TASKS FOR THIS EXERCISE –
- 1) In the forum discussion about COVID variants and vaccines, what efficacy level does the text say has historically been considered good for a vaccine?
- 2) Extend the forum discussion about COVID variants and vaccines by writing what comes next after its final sentence.

You don't really think that official 30x (in reality 100x) jump in infections rate is all due to relaxation of restrictions?

Is that really a question? First of all, specify what time period you are talking about, and whether you mean globally, India alone or whatever population you refer to.
There have been numerous "30x increase" moments among various populations in the last 14 months. Most have not been solely due to "variants", but more attributable to stupidity and ignorance.
Higher levels of contagion will of course result in more cases, just as higher lethality would result in more deaths. That's a given, by definitions. But an entirely different proposition from what you say "some people suggest": that the vaccines are not effective against the new variants. AFAICS nobody has proven that any of these variants reduce the efficacy of any of the vaccines by more than a few percentage points (against infection, and even less against hospitalization of death). Historically, vaccines that show 70% efficacy are considered good. Most of the COVID vaccines in use show efficacy above 90%, so losing a few points wouldn't render them ineffective - ASSUMING that people get vaccinated.
 
Also, India apparently have double mutation variant which some suggest could highly immune to current vaccines.

Oh man... now you're down to what "some suggest"?
Scraping the bottom of the barrel.
Well, it's obviously more contagious, that makes vaccines less effective in terms of herd immunity.
You don't really think that official 30x (in reality 100x) jump in infections rate is all due to relaxation of restrictions?
In a country as densely populated as India? What I do find a bit chilling is the new cases and death charts appear to have little lag.

And India appears to be red lining on its ability to actually track infections. We do know that India has a few people that live there and they ran out of vaccine.

I'm a bit more interested in how Iran all of sudden shot up 3X in a couple of weeks, but is now reportedly plateau'd.
 
What I do find a bit chilling is the new cases and death charts appear to have little lag.

Agreed. To me it says they're not diagnosing most cases until the patient is in dire shape.

SOURCE DATA –
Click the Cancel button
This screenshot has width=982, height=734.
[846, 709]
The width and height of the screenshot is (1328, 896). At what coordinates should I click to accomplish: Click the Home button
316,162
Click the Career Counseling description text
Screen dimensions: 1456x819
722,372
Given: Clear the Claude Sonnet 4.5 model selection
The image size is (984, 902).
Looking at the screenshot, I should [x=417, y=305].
* * *
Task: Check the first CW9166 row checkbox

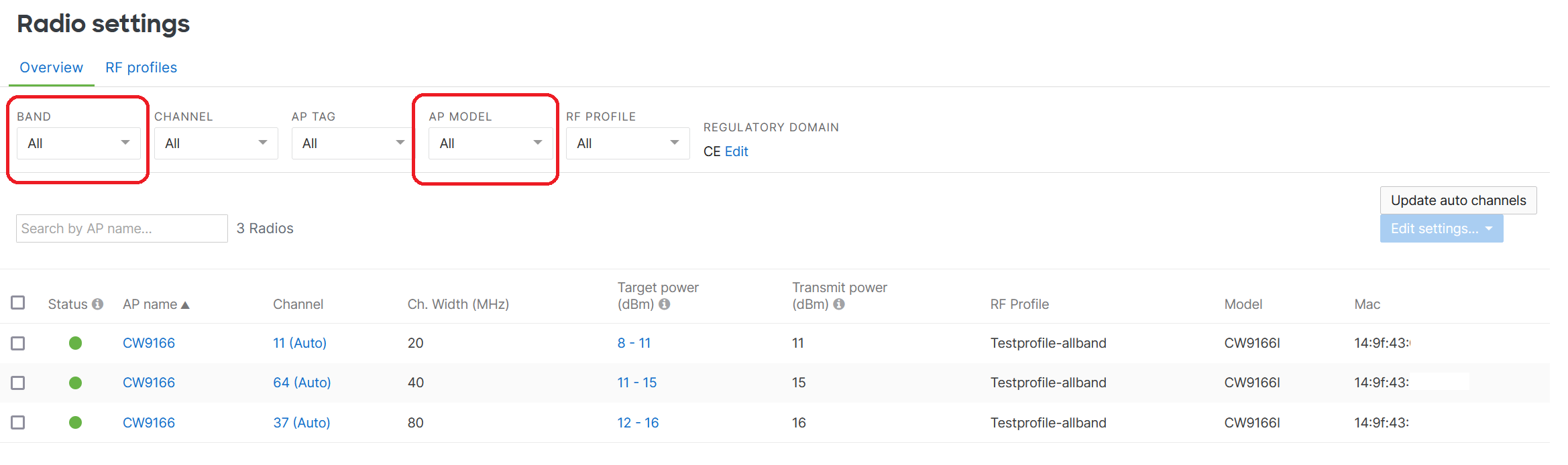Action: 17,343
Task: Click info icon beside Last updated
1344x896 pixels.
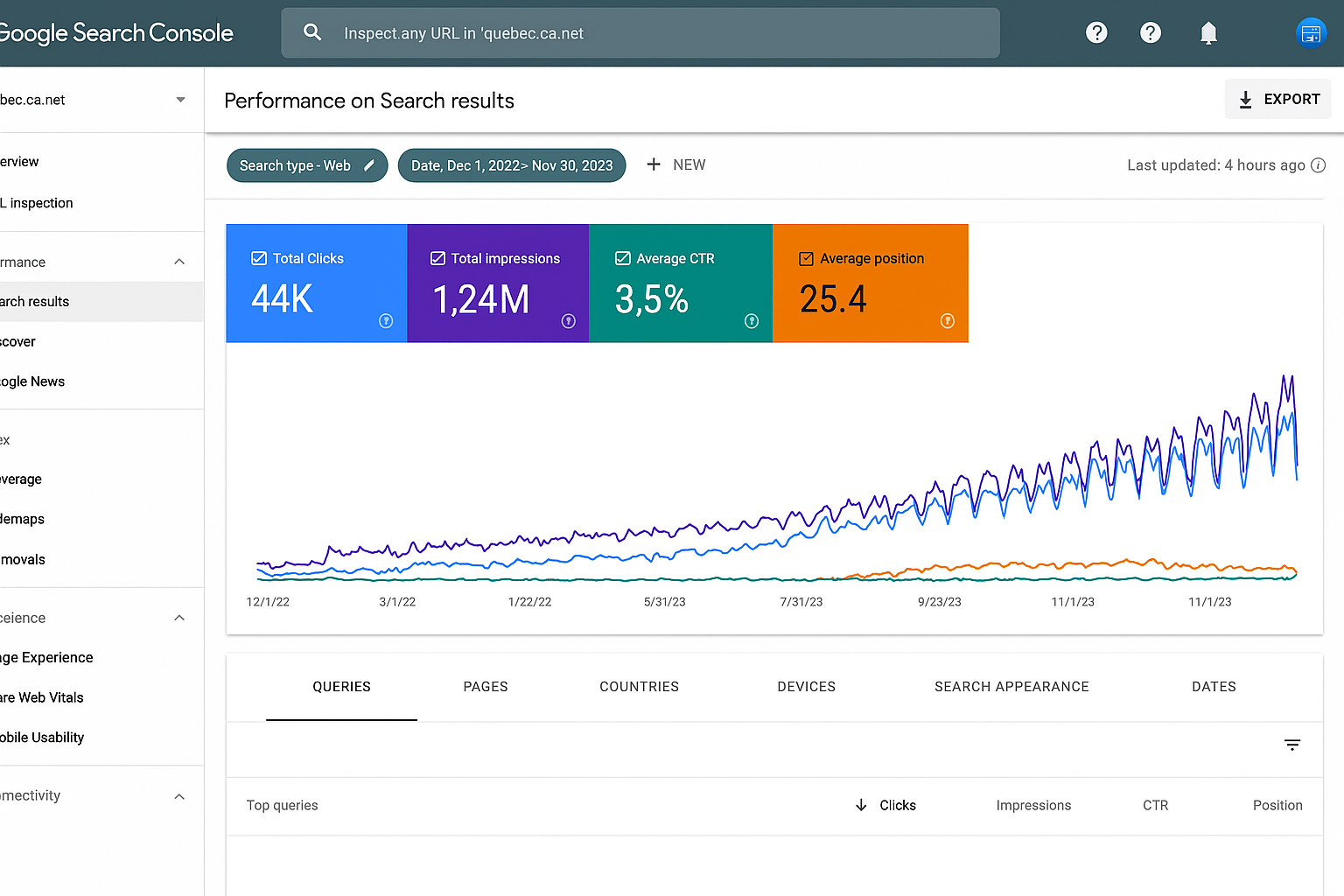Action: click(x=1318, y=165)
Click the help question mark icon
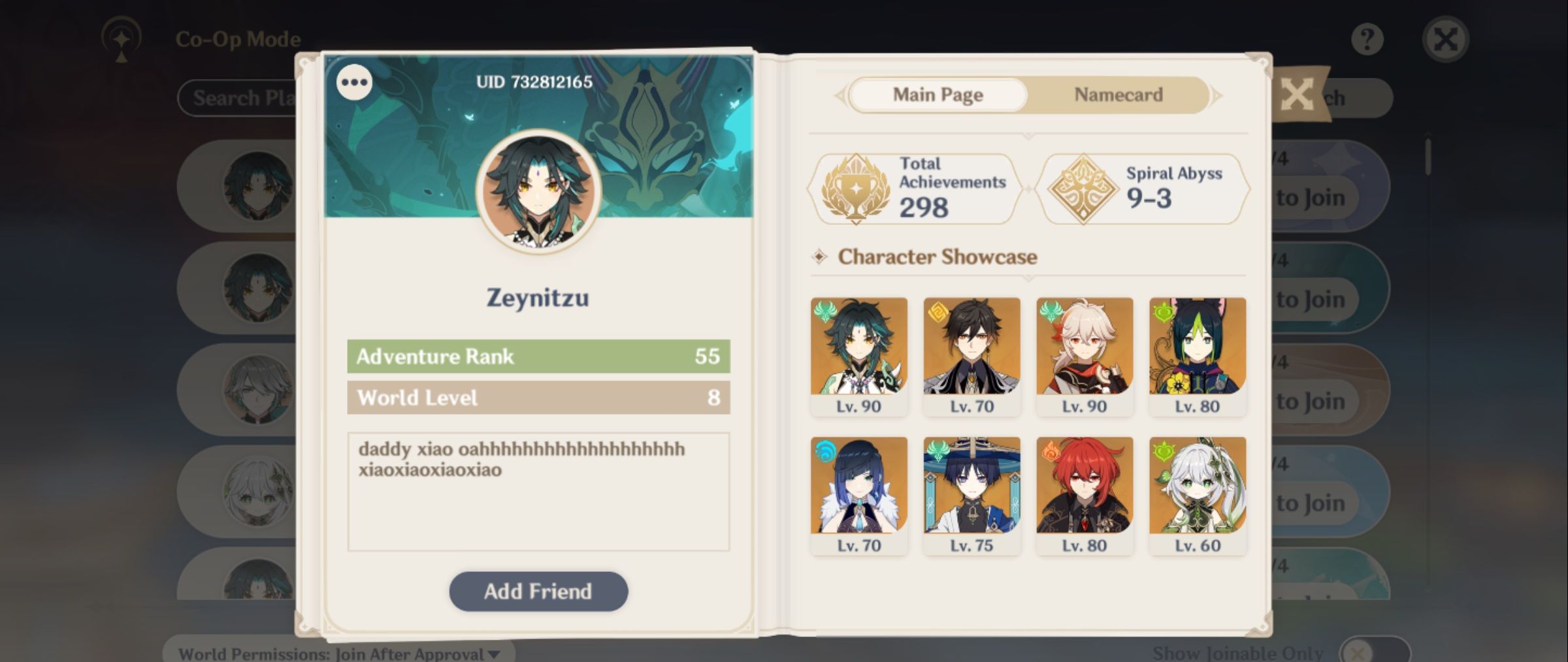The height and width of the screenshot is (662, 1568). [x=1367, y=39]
==
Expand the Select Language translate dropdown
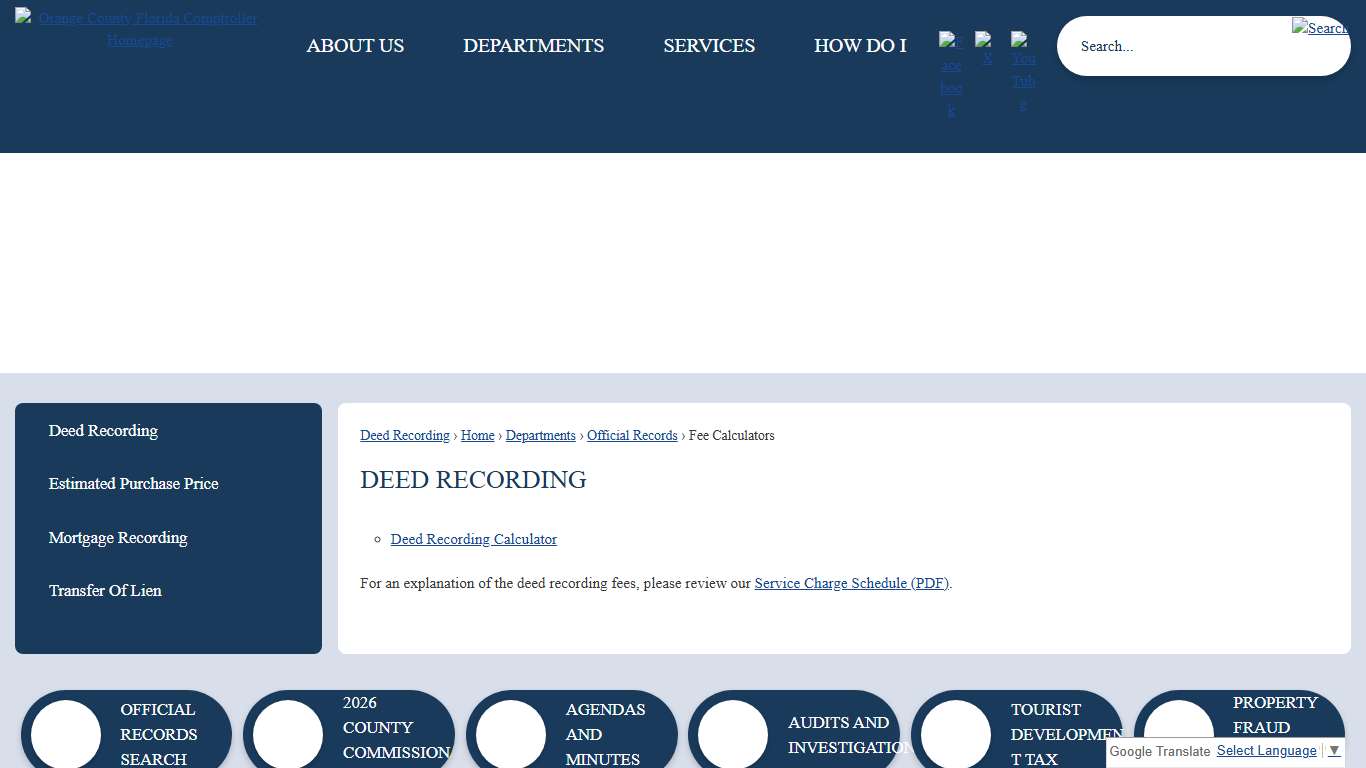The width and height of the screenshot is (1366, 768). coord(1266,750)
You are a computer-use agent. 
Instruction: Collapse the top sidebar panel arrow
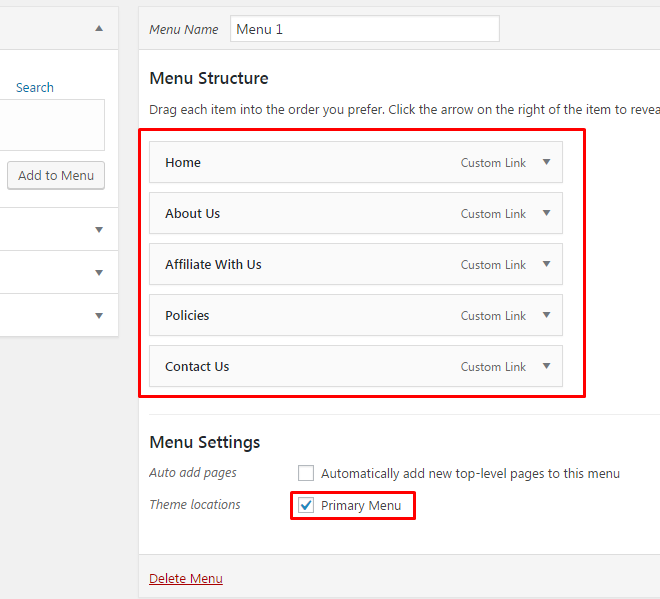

ACTIVITY ANSWERS –
- 1) 70% efficacy.

- 2)
Anyhow, Happy Easter II, everyone. No bunnies, no jelly beans, no creme eggs... what kind of deal is this anyhow?

Just 1pm here (Mt time zone), and we have only 15 States reporting 14,444 new cases today. Over 330,000 now for the week since 4/26.
But yesterday recorded a lowest single day reporting (42k+) in more than 7 months.
If there aren't another eighteen thousand + new cases reported today the 7-day average could go below 50,000.
A far cry from the latest Happy Talk prediction, but an encouraging trend nonetheless IMHO.

It will be interesting to see how bad the spread remains in regionally concentrated anti-vaxer/masker populations.
 
Here we sit, four days before the rabbitless Easter by which @Derec promised (offered to bet) that the US case 7-day average would be at or under 15K. Right now we are over 110cases for this less-than three-day-old week. We have already exceeded to total cases for the week required for a 15k/day average. So once again the Happy Talk misses the mark by over 100%

People are all freaked out about India, which is pushing 400k new cases a day, and they're burning piles of bodies in open pits - which is that main difference between them now and us a few months ago. They don't have as many refrigerator trucks. So we are lamenting how poorly they are handling the pandemic and forgetting that just a few months ago the US was pushing 300k cases/day WITH A QUARTER OF INDIA's POPULATION.

US has reported 1775 COVID deaths per million people.
The world average is 405.
India is reporting 147.
So even if India is twice as bad as their reporting says, they are still less than a fifth as bad as MAGA USA.

But cheer up - the ratio is getting better every day, and with any luck they'll be making us look good before long, right?
Our current 7-day average is still just a tick over 57,000 cases a day. If anyone out there wants to make an easy buck, our Happy Talker might still want to make some bets.

India doesn't have the resources to test as much as any western country. The official Indian stats are unlikely to be even close to the real situation for India. It'll be way worse.